Dia melahap nilai seminggu dalam sekali duduk!
Horohoro terkejut. Namun segera tersenyum, “Mwehehe-“.
“Rambut merah muda dan memakan semuanya dengan mudah, seperti Pendeta Kerakusan…! Ngomong-ngomong, Priestess of Gluttony adalah seorang wanita yang tinggal di lantai pertama rumah ini, dia adalah dermawan yang menjemput Horohoro…!”
“Pendeta wanita…?” “Pendeta itu luar biasa…! Dia ahli dalam sihir, dan sangat berpengetahuan tentang hal-hal yang terjadi di masa lalu dan masa depan…! Rambutnya juga berwarna merah muda…! Dia paling menyukai buah persik…!”
“…Seorang Priestess yang mengetahui masa depan dan masa lalu…”
ℯ𝗻𝐮ma.i𝒹
“Tapi dia menghilang 3 tahun lalu…. Horohoro masih menunggu.

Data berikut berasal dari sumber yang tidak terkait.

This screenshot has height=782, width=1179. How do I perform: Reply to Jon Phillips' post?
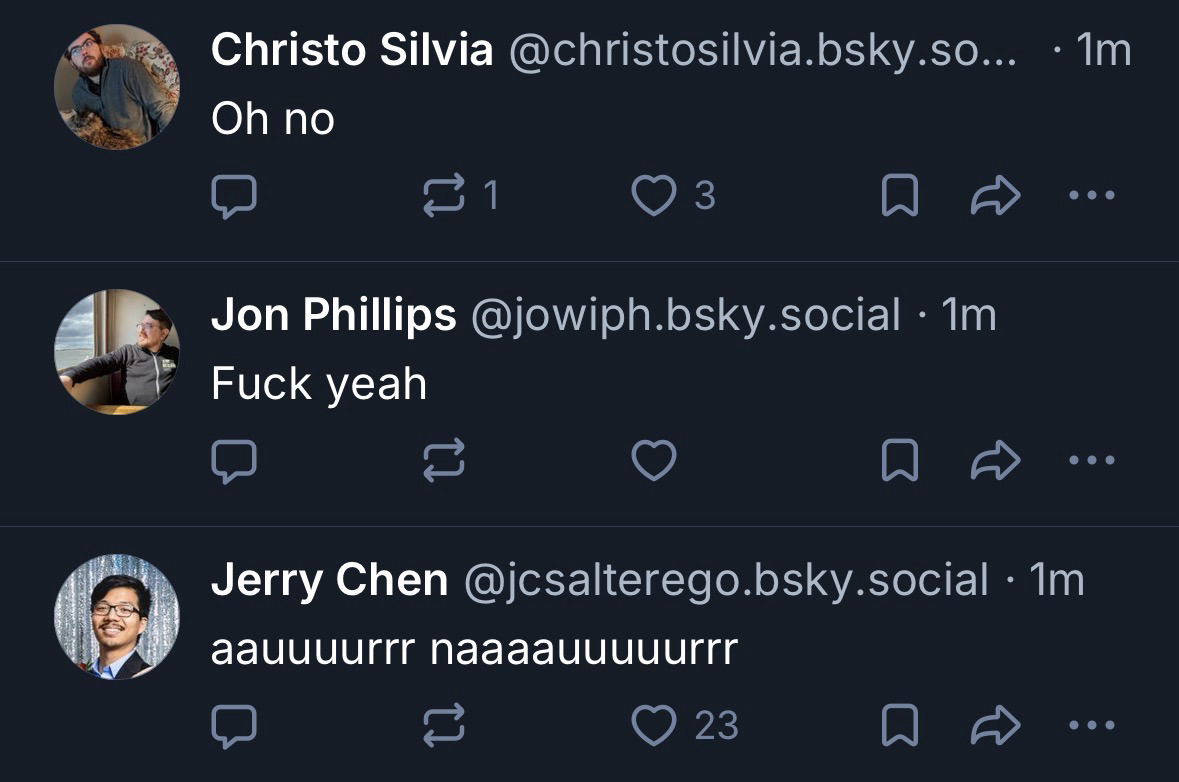[x=234, y=461]
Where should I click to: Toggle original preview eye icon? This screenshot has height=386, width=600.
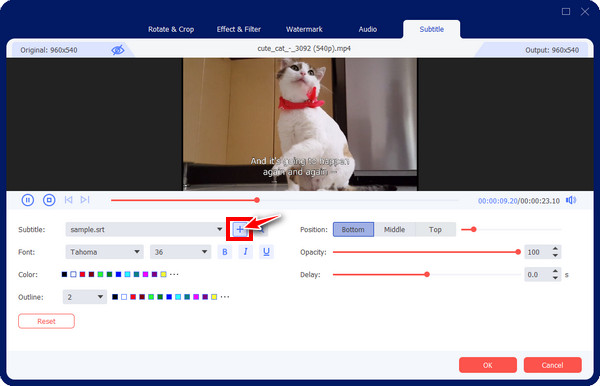(x=118, y=50)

Anda merasa seperti dia! Siapa namamu?”
“Aku… Hina.”
Menggeliat- Hina dan Horohoro saling mengulurkan tangan.
Mereka meletakkan selimut di loteng tua dan tertidur.
Saya duduk di dekatnya, juga tidur.
━Horohoro, ayo pergi bersama-.
━Ayo cepat…!
Anak-anak bermimpi berlari melewati gang.
Meski lusuh, mereka tampak bahagia.
Berdesir- Lalu aku membuka mataku saat mendengar suara sesuatu bergerak.
“Mau kemana?” “Untuk mendeteksi pergerakanku, lumayan, Yudas. Kamu bisa lulus sekarang.”
Itu adalah Salome. Dia berbicara seperti saat mengajariku sebagai pemula. Dia merangkak ke bawah, membuka pintu lantai pertama.
Sebuah gubuk tua yang pengap. Sudah lama tidak tersentuh, namun jejak ‘penyihir’ masih ada.
Salome bertanya.
“Dari mana asal Pendeta yang tinggal di sini, dan ke mana dia pergi?”